Top of The input

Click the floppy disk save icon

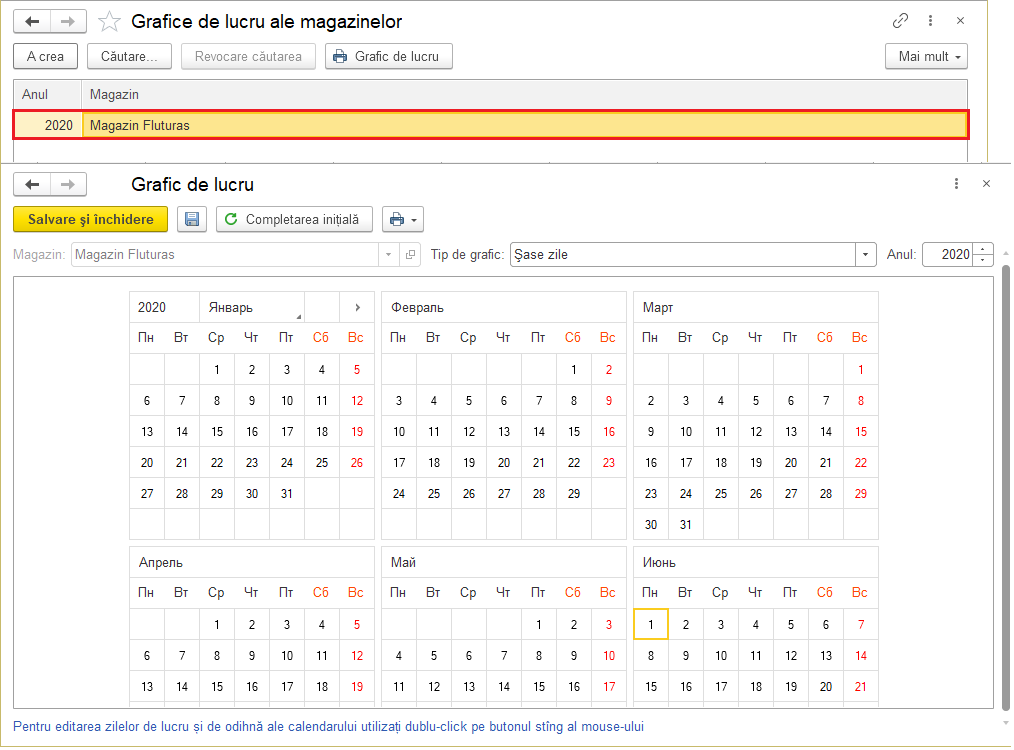point(192,219)
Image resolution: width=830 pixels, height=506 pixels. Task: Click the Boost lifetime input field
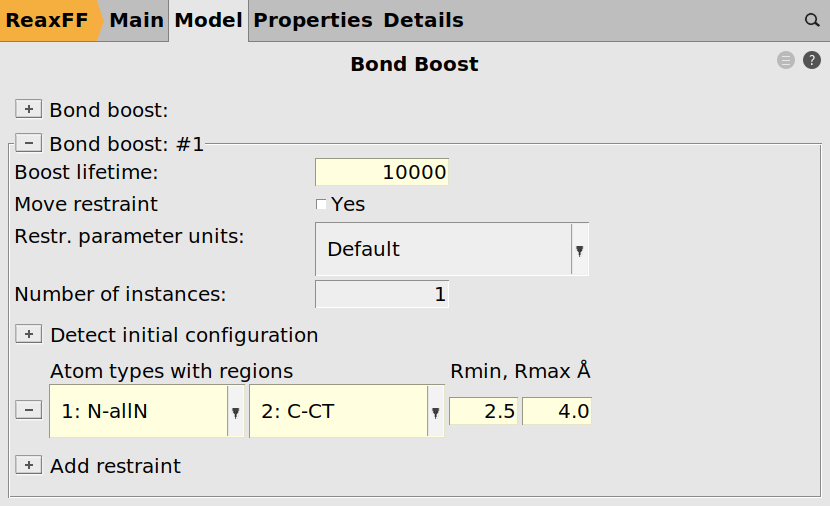[382, 172]
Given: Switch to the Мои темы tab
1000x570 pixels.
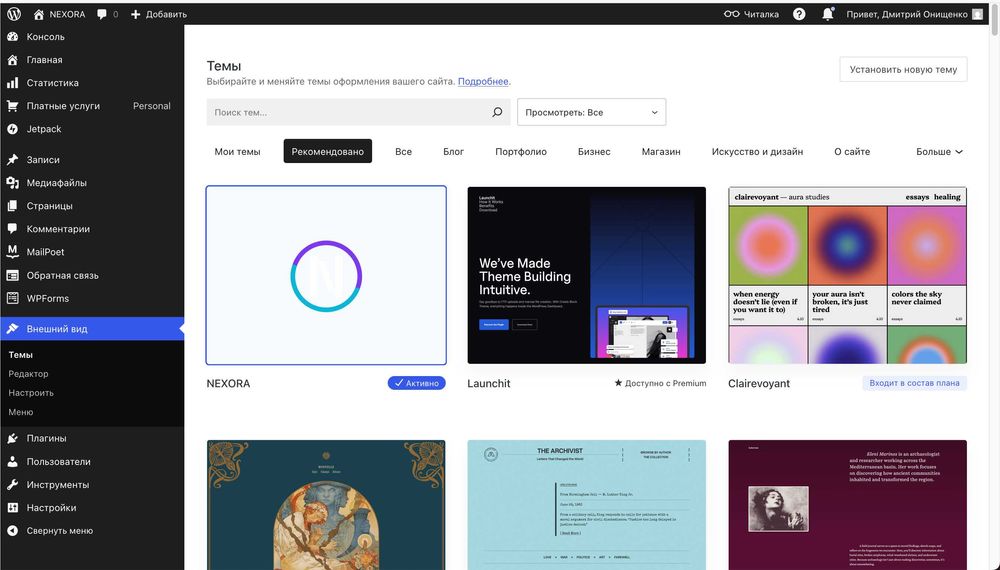Looking at the screenshot, I should (237, 152).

Bottom of The input

=== Task to complete ===
Leave out the pictures and output every record above precisely as given.

=== Response for this exercise ===
Click the floppy disk save icon

point(192,219)
Image resolution: width=830 pixels, height=506 pixels. Task: Click the Boost lifetime input field
[382, 172]
Given: Switch to the Мои темы tab
1000x570 pixels.
Looking at the screenshot, I should (237, 152).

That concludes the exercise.